YOUR INSTRUCTIONS | Each record below is to be output with no change at all.

MATERIAL PROVIDED |
^^^^

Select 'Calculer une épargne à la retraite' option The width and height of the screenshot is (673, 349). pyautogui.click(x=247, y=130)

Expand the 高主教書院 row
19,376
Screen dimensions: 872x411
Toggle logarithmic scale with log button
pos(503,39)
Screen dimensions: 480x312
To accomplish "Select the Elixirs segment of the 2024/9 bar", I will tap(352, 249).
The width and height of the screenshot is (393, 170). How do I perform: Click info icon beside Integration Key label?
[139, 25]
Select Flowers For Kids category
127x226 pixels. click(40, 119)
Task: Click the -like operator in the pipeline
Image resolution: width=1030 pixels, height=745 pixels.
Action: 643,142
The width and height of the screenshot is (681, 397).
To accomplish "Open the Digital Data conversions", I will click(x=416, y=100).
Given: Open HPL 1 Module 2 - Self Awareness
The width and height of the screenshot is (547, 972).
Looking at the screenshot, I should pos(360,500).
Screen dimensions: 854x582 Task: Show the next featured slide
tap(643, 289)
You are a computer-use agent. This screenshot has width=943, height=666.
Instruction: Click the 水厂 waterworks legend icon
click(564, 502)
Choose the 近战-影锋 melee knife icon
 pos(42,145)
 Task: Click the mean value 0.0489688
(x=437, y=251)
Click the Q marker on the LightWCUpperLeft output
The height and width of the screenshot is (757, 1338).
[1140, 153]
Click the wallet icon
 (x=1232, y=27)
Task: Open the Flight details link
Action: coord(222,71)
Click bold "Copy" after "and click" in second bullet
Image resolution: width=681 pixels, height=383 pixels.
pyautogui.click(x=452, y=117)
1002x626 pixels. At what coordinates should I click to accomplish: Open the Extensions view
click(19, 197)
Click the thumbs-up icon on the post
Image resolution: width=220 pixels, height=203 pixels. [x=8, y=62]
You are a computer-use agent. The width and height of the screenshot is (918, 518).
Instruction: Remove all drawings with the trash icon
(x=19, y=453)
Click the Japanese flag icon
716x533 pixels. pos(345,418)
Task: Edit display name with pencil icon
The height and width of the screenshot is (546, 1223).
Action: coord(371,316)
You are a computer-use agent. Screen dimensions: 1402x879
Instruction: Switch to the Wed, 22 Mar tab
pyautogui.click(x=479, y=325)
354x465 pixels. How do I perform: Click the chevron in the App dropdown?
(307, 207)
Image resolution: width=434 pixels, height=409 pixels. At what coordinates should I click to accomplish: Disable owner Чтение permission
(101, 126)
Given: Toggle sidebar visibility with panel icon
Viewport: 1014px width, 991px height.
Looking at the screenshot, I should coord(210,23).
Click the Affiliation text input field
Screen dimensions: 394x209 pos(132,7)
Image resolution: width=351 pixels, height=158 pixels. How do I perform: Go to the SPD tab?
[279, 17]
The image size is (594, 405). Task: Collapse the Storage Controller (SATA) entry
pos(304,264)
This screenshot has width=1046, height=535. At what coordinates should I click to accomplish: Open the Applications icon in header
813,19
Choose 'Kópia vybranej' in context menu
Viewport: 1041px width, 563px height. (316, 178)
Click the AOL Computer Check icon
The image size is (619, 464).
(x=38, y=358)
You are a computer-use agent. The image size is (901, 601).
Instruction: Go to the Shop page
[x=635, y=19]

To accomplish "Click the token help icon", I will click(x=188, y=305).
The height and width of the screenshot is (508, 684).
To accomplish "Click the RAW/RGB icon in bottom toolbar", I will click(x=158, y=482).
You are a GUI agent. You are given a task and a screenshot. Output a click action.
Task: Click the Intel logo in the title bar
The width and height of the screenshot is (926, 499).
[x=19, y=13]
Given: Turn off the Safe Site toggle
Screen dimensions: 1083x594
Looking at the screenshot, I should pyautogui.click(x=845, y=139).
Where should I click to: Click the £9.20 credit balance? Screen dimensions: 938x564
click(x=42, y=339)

^^^^

TASK OUTPUT |
Select 'Calculer une épargne à la retraite' option The width and height of the screenshot is (673, 349). pyautogui.click(x=247, y=130)

Expand the 高主教書院 row
19,376
Screen dimensions: 872x411
Toggle logarithmic scale with log button
pos(503,39)
Screen dimensions: 480x312
To accomplish "Select the Elixirs segment of the 2024/9 bar", I will tap(352, 249).
The width and height of the screenshot is (393, 170). How do I perform: Click info icon beside Integration Key label?
[139, 25]
Select Flowers For Kids category
127x226 pixels. click(40, 119)
Task: Click the -like operator in the pipeline
Image resolution: width=1030 pixels, height=745 pixels.
Action: 643,142
The width and height of the screenshot is (681, 397).
To accomplish "Open the Digital Data conversions", I will click(x=416, y=100).
Given: Open HPL 1 Module 2 - Self Awareness
The width and height of the screenshot is (547, 972).
Looking at the screenshot, I should pos(360,500).
Screen dimensions: 854x582 Task: Show the next featured slide
tap(643, 289)
You are a computer-use agent. This screenshot has width=943, height=666.
Instruction: Click the 水厂 waterworks legend icon
click(564, 502)
Choose the 近战-影锋 melee knife icon
 pos(42,145)
 Task: Click the mean value 0.0489688
(x=437, y=251)
Click the Q marker on the LightWCUpperLeft output
The height and width of the screenshot is (757, 1338).
[1140, 153]
Click the wallet icon
 (x=1232, y=27)
Task: Open the Flight details link
Action: coord(222,71)
Click bold "Copy" after "and click" in second bullet
Image resolution: width=681 pixels, height=383 pixels.
pyautogui.click(x=452, y=117)
1002x626 pixels. At what coordinates should I click to accomplish: Open the Extensions view
click(19, 197)
Click the thumbs-up icon on the post
Image resolution: width=220 pixels, height=203 pixels. [x=8, y=62]
You are a computer-use agent. The width and height of the screenshot is (918, 518).
Instruction: Remove all drawings with the trash icon
(x=19, y=453)
Click the Japanese flag icon
716x533 pixels. pos(345,418)
Task: Edit display name with pencil icon
The height and width of the screenshot is (546, 1223).
Action: coord(371,316)
You are a computer-use agent. Screen dimensions: 1402x879
Instruction: Switch to the Wed, 22 Mar tab
pyautogui.click(x=479, y=325)
354x465 pixels. How do I perform: Click the chevron in the App dropdown?
(307, 207)
Image resolution: width=434 pixels, height=409 pixels. At what coordinates should I click to accomplish: Disable owner Чтение permission
(101, 126)
Given: Toggle sidebar visibility with panel icon
Viewport: 1014px width, 991px height.
Looking at the screenshot, I should coord(210,23).
Click the Affiliation text input field
Screen dimensions: 394x209 pos(132,7)
Image resolution: width=351 pixels, height=158 pixels. How do I perform: Go to the SPD tab?
[279, 17]
The image size is (594, 405). Task: Collapse the Storage Controller (SATA) entry
pos(304,264)
This screenshot has width=1046, height=535. At what coordinates should I click to accomplish: Open the Applications icon in header
813,19
Choose 'Kópia vybranej' in context menu
Viewport: 1041px width, 563px height. (316, 178)
Click the AOL Computer Check icon
The image size is (619, 464).
(x=38, y=358)
You are a computer-use agent. The image size is (901, 601).
Instruction: Go to the Shop page
[x=635, y=19]

To accomplish "Click the token help icon", I will click(x=188, y=305).
The height and width of the screenshot is (508, 684).
To accomplish "Click the RAW/RGB icon in bottom toolbar", I will click(x=158, y=482).
You are a GUI agent. You are given a task and a screenshot. Output a click action.
Task: Click the Intel logo in the title bar
The width and height of the screenshot is (926, 499).
[x=19, y=13]
Given: Turn off the Safe Site toggle
Screen dimensions: 1083x594
Looking at the screenshot, I should pyautogui.click(x=845, y=139).
Where should I click to: Click the £9.20 credit balance? Screen dimensions: 938x564
click(x=42, y=339)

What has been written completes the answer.